# Your instructions
Here are some records. Copy each one exactly.

____

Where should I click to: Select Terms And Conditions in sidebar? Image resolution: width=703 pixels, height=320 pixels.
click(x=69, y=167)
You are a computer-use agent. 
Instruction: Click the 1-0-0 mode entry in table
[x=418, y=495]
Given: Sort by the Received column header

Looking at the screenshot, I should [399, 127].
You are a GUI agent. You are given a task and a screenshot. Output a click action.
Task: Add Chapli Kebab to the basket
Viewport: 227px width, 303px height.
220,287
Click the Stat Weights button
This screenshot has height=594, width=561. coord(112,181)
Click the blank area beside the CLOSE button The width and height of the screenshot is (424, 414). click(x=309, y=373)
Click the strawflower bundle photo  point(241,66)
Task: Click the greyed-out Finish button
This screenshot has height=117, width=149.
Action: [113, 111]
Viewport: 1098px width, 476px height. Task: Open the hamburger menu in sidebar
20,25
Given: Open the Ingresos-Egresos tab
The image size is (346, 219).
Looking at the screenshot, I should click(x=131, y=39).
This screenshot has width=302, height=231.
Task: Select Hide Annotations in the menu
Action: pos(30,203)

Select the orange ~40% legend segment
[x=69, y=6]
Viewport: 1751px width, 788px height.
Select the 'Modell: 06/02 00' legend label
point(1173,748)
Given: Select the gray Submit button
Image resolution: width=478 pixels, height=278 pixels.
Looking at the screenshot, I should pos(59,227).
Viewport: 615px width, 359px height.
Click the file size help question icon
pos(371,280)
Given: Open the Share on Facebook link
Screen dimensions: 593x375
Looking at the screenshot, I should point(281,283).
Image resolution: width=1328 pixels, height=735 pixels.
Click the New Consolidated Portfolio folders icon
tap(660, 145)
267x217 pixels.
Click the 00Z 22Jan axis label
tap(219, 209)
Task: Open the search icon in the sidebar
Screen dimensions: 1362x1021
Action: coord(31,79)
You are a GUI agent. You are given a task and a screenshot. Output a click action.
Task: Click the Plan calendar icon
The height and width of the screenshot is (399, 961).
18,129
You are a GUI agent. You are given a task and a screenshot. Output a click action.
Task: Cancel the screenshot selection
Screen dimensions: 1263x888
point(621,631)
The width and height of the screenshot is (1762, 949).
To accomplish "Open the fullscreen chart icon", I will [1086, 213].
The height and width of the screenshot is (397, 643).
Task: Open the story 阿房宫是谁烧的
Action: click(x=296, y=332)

____

# Result of this task
Where should I click to: Select Terms And Conditions in sidebar? Image resolution: width=703 pixels, height=320 pixels.
click(x=69, y=167)
You are a computer-use agent. 
Instruction: Click the 1-0-0 mode entry in table
[x=418, y=495]
Given: Sort by the Received column header

Looking at the screenshot, I should [399, 127].
You are a GUI agent. You are given a task and a screenshot. Output a click action.
Task: Add Chapli Kebab to the basket
Viewport: 227px width, 303px height.
220,287
Click the Stat Weights button
This screenshot has height=594, width=561. coord(112,181)
Click the blank area beside the CLOSE button The width and height of the screenshot is (424, 414). click(x=309, y=373)
Click the strawflower bundle photo  point(241,66)
Task: Click the greyed-out Finish button
This screenshot has height=117, width=149.
Action: [113, 111]
Viewport: 1098px width, 476px height. Task: Open the hamburger menu in sidebar
20,25
Given: Open the Ingresos-Egresos tab
The image size is (346, 219).
Looking at the screenshot, I should click(x=131, y=39).
This screenshot has width=302, height=231.
Task: Select Hide Annotations in the menu
Action: pos(30,203)

Select the orange ~40% legend segment
[x=69, y=6]
Viewport: 1751px width, 788px height.
Select the 'Modell: 06/02 00' legend label
point(1173,748)
Given: Select the gray Submit button
Image resolution: width=478 pixels, height=278 pixels.
Looking at the screenshot, I should pos(59,227).
Viewport: 615px width, 359px height.
Click the file size help question icon
pos(371,280)
Given: Open the Share on Facebook link
Screen dimensions: 593x375
Looking at the screenshot, I should point(281,283).
Image resolution: width=1328 pixels, height=735 pixels.
Click the New Consolidated Portfolio folders icon
tap(660, 145)
267x217 pixels.
Click the 00Z 22Jan axis label
tap(219, 209)
Task: Open the search icon in the sidebar
Screen dimensions: 1362x1021
Action: coord(31,79)
You are a GUI agent. You are given a task and a screenshot. Output a click action.
Task: Click the Plan calendar icon
The height and width of the screenshot is (399, 961).
18,129
You are a GUI agent. You are given a task and a screenshot. Output a click action.
Task: Cancel the screenshot selection
Screen dimensions: 1263x888
point(621,631)
The width and height of the screenshot is (1762, 949).
To accomplish "Open the fullscreen chart icon", I will [1086, 213].
The height and width of the screenshot is (397, 643).
Task: Open the story 阿房宫是谁烧的
Action: click(x=296, y=332)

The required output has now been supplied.